User:Khannatanmai/GSoC2020 Final Report
This is the final report for the GSoC 2020 project initially titled "Modifying the apertium stream format and eliminating dictionary trimming", which ultimately became "Modifying the apertium stream format to introduce wordbound blanks and solve the markup reordering problem".
Contents
The problem
Format/Markup handling has been a problem in Apertium and is described in detail here. The way format handling was done is using superblanks that protect markup information inside superblanks during the translation process. While this works well to protect the formatting of the document, during translation, words/phrases move around, get deleted, split, merge, etc., and the markup information on the words needs to go through these with the words, otherwise we will end up with erroneous markup, which is what happened in Apertium.

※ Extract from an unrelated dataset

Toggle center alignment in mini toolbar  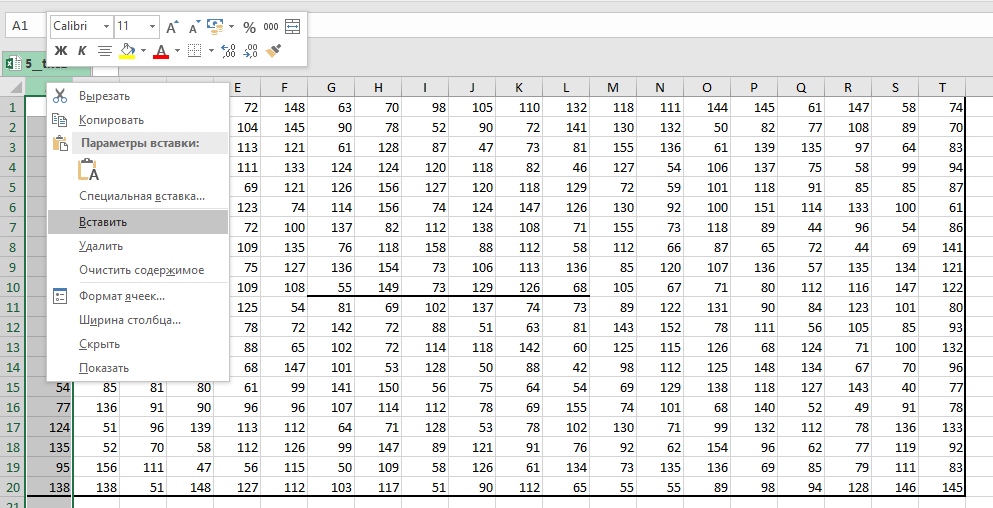pos(104,50)
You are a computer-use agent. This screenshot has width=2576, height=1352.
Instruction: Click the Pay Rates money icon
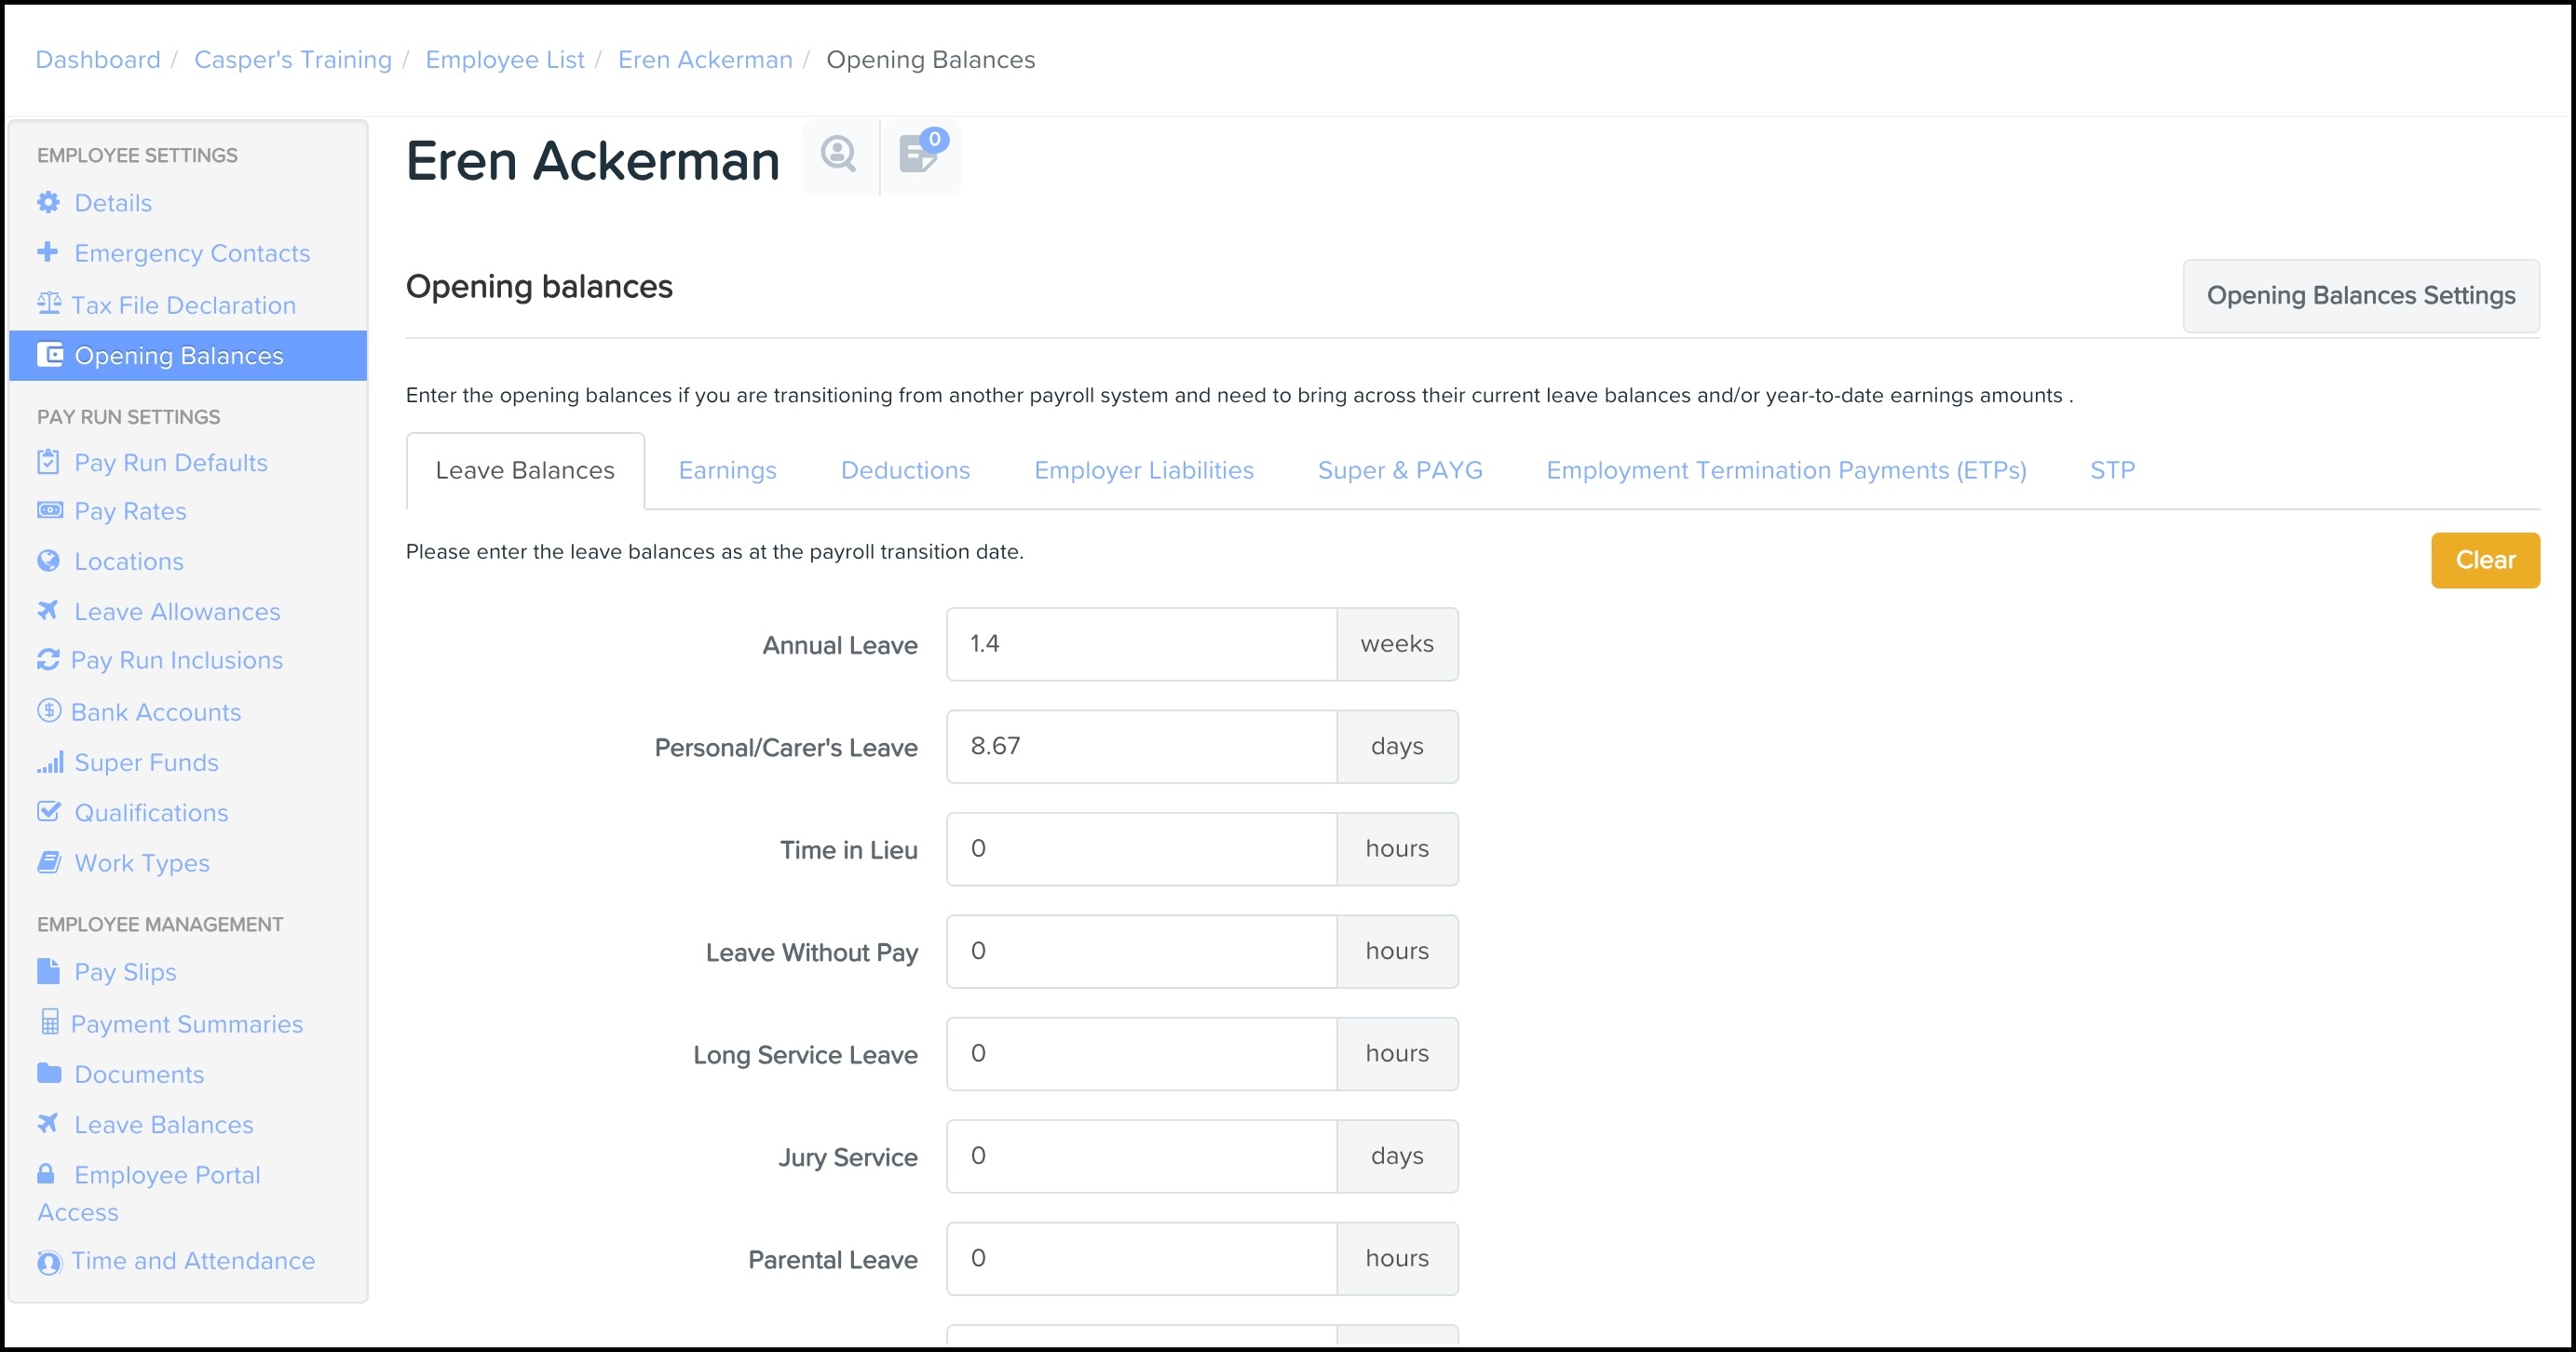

$ echo '<i>Perro</i> <b>blanco</b>' | apertium spa-eng -f html <i>White</i> <b>dog</b>
The solution
A new kind of blank was proposed - wordbound blank. This blank contains any information that needs to stay attached to a word/phrase during the translation process. At this point, this is markup information, but introducing wordbound blanks basically introduces alignments in Apertium and there are several use cases for information inside wordbound blanks.
[[...]]^...$
Wordbound blanks are identified by double square bracket delimiters and always appear right behind the Lexical Unit to which they are attached.
Method
A new deformatter and reformatter was written, that converts markup into either superblanks or wordbound blanks, and each module in the entire pipeline was modified to work with wordbound blanks.

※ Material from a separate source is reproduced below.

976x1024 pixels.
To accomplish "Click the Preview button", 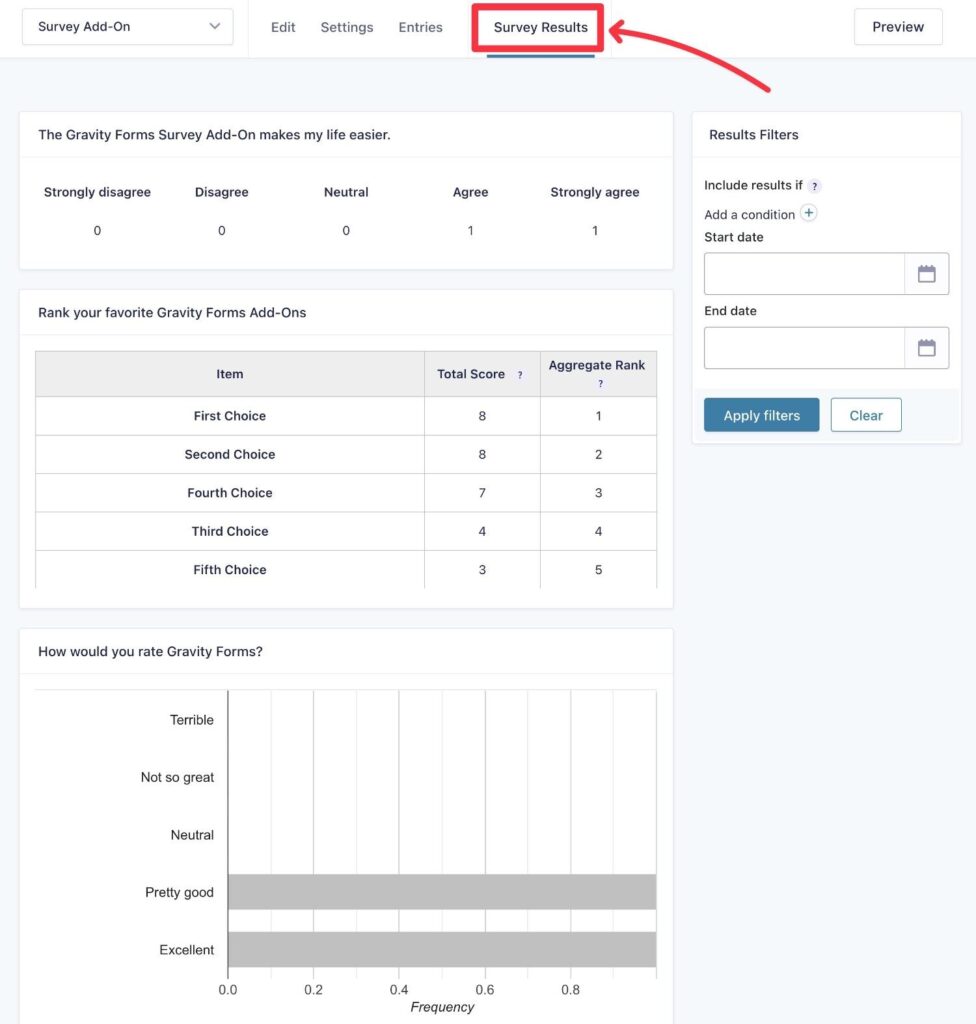I will 897,27.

When wordbound blanks are on text that isn't tokenised using LUs, there's a closing wordbound blank \/
to limit it's span. After the input is tokenised by the analyser, the program apertium-wblank-attach
attaches wordbound blanks to all the LUs inside the span of that wordbound blank and removes the closing wordbound blanks from the stream. Right before the generator, the opposite process happens with the apertium-wblank-detach
- closing wordbound blanks are put in the stream again in preparation for the reformatter.
Here's a snippet of the process:
Input: <i>Perro</i> <b>blanco</b> tf-extract: [[t:i:4_tPUA]]Perro[[/]] [[t:b:ls9z2Q]]blanco[[/]] Analyser (lt-proc -z): [[t:i:4_tPUA]]^Perro/Perro<n><m><sg>$[[/]] [[t:b:ls9z2Q]]^blanco/blanco<n><m><sg>/blanco<adj><m><sg>$[[/]] apertium-wblank-attach: [[t:i:4_tPUA]]^Perro/Perro<n><m><sg>$ [[t:b:ls9z2Q]]^blanco/blanco<n><m><sg>/blanco<adj><m><sg>$ . . . Transfer Output: [[t:b:ls9z2Q]]^White<adj><sint>$ [[t:i:4_tPUA]]^dog<n><sg>$ apertium-wblank-detach: [[t:b:ls9z2Q]]^White<adj><sint>$[[/]] [[t:i:4_tPUA]]^dog<n><sg>$[[/]] Generator (lt-proc -g): [[t:b:ls9z2Q]]White[[/]] [[t:i:4_tPUA]]dog[[/]] tf-inject: <b>White</b> <i>dog</i>